Set problem 1. Can you duplicate, line for line and unchanged, all the entries that follow the model-building passage below?

Passage provided.
I then carved a piece of florist foam to the basic shape, masked off the sides of the wooden base, and glued the foam to the base with scenic cement (which I suspect is nothing more than a higher-priced white glue with a matte agent added).

I mixed a batch of Aves ClayShay and applied it with a spatula to the top surface of the foam. This is some of the best ground material I've found. Depending on how you mix it, you can use it either as a clay (thick) or as a mache (thin). When it was partially dried I pressed the tank into the surface so that it would appear sunken into the ground and added a few scale rocks to the surface.

Next up will be painting and adding additional ground work.

Saturday, August 11, 2012

Ivan and Boris: Assembly and Priming

I assembled the two Russian tanker figures, officer and crewman, and attached them to plastic bottle caps with CA adhesive for ease of handling during painting. As a fan of all things Vallejo, I filled the seams with Vallejo Plastic Putty (70400) and then set both aside to dry.

I used the point of a #11 blade to clean up the seams and then gave each figure several light coats of Tamiya White Fine Surface Primer from the ol' rattle can.

In addition to highlighting any areas that need further cleaning, the white primer brings out the details in the figures and gives a nice base for the application of the finish colors.

Data.

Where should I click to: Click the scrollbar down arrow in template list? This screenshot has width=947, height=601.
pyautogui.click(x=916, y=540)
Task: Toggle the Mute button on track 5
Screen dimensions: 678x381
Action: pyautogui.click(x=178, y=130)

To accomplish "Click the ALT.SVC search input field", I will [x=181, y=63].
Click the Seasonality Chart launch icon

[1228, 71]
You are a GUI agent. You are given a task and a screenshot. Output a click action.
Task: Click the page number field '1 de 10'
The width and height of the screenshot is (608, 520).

Set problem 2. Could you set down the model-building passage word for word from "Next up will" up to and including "the finish colors."?

Final result 1.
Where should I click to: Click the scrollbar down arrow in template list? This screenshot has width=947, height=601.
pyautogui.click(x=916, y=540)
Task: Toggle the Mute button on track 5
Screen dimensions: 678x381
Action: pyautogui.click(x=178, y=130)

To accomplish "Click the ALT.SVC search input field", I will [x=181, y=63].
Click the Seasonality Chart launch icon

[1228, 71]
You are a GUI agent. You are given a task and a screenshot. Output a click action.
Task: Click the page number field '1 de 10'
The width and height of the screenshot is (608, 520).

Final result 2.
Next up will be painting and adding additional ground work.

Saturday, August 11, 2012

Ivan and Boris: Assembly and Priming

I assembled the two Russian tanker figures, officer and crewman, and attached them to plastic bottle caps with CA adhesive for ease of handling during painting. As a fan of all things Vallejo, I filled the seams with Vallejo Plastic Putty (70400) and then set both aside to dry.

I used the point of a #11 blade to clean up the seams and then gave each figure several light coats of Tamiya White Fine Surface Primer from the ol' rattle can.

In addition to highlighting any areas that need further cleaning, the white primer brings out the details in the figures and gives a nice base for the application of the finish colors.